There's a famous story about James Gandolfini- the actor that played Tony Soprano. On the day that he walked into a casting room to audition for series creator David Chase, Gandolfini read through his lines, but something didn't feel quite right. He was going through the motions, and wasn't quite connected with this character. David Chase, along with the casting directors in the casting room also felt the same way and the energy was lack luster during Gandolfini's audition.
Then something interesting happened: Gandolfini, at the end of his audition, admitted to blowing his audition, and then asked Chase if he could back the following day to read again. Chase- appreciative of Gandolfini's honesty- agreed, and, well, the rest is history. Gandolfini went on to play Tony Soprano on "The Sopranos" for 6 seasons, and became one of the most famous and well-regarded actors of his generation.
But what is fate had not intervened that day in the casting room, when Chase and Gandolfini were both collectively disappointed with Gandolfini's audition? The point is that as casting directors and filmmakers, we never quite know the potential that an actor possesses. Sure, if an actor completely blows their audition, then it's probably safe to say that they probably don't have what it takes to play a particular role, but if someone's performance is slightly off, and yet you see a spark of potential, it's always good to err on the side of graciousness and believe in the art of what's possibly.

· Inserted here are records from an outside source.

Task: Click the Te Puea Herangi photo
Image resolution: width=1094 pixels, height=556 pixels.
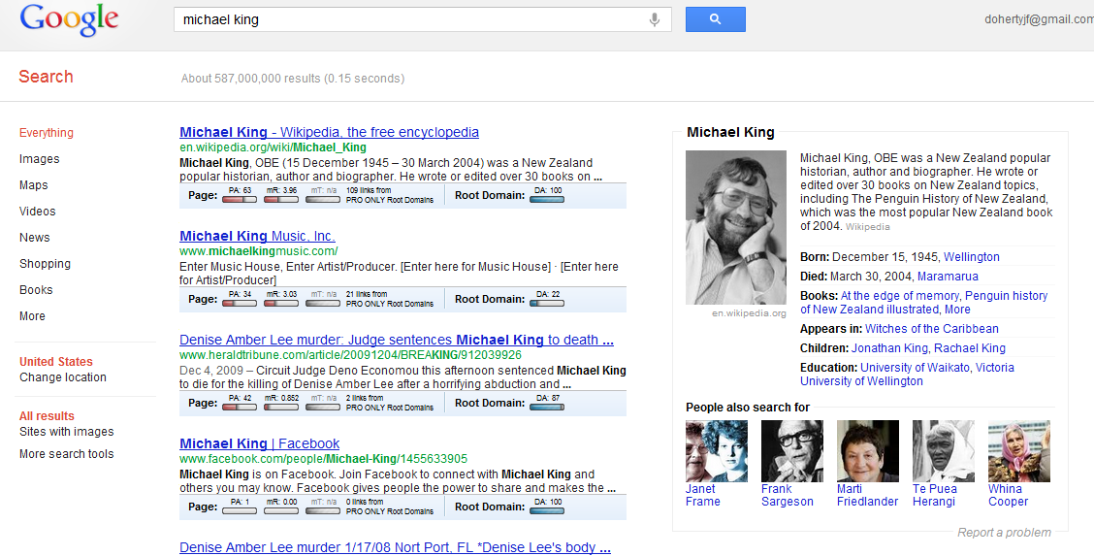Action: click(944, 451)
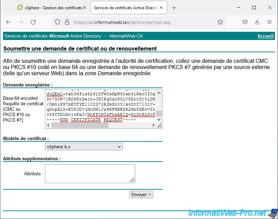Click inside the Attributs text area

90,174
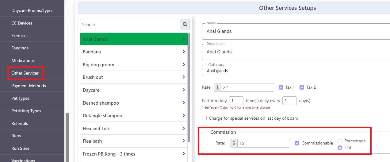The image size is (390, 162).
Task: Toggle the Commissionable checkbox
Action: coord(297,143)
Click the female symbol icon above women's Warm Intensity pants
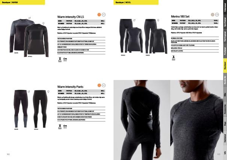Viewport: 227px width, 160px height. 48,92
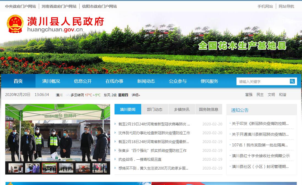
Task: Open 便民服务 navigation item
Action: click(x=209, y=81)
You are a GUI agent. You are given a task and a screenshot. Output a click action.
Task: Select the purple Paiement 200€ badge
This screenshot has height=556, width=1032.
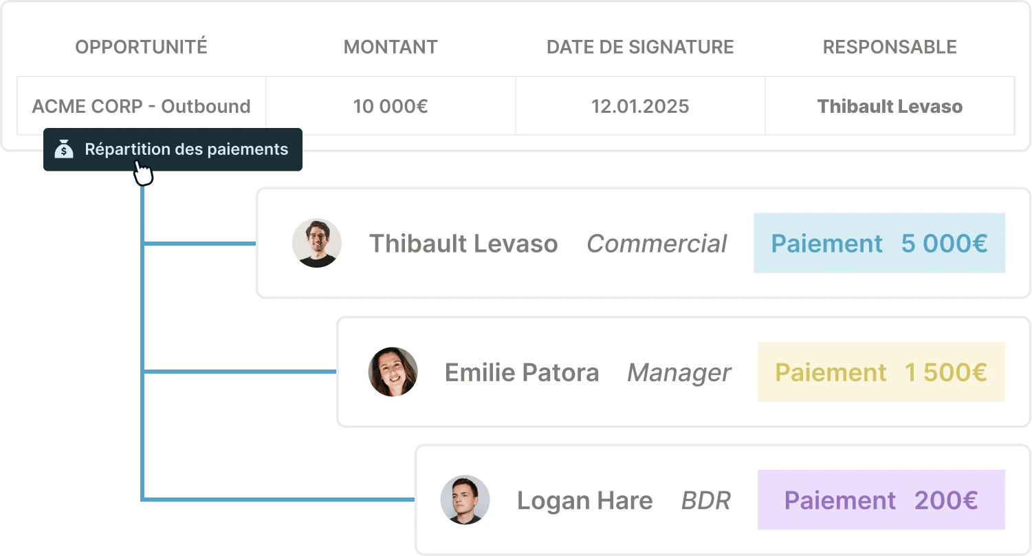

Consequently, casting directors shouldn't think of casting sessions as rigid, infallible environments where they hold court over a nervous group of actors. Rather, they should think of their casting rooms as places where artists are allowed to explore, make mistakes, experiment, and ultimately land on the heart of a character. In other words, sometimes casting directors find perfection- but most of the time, their task is to nurture it.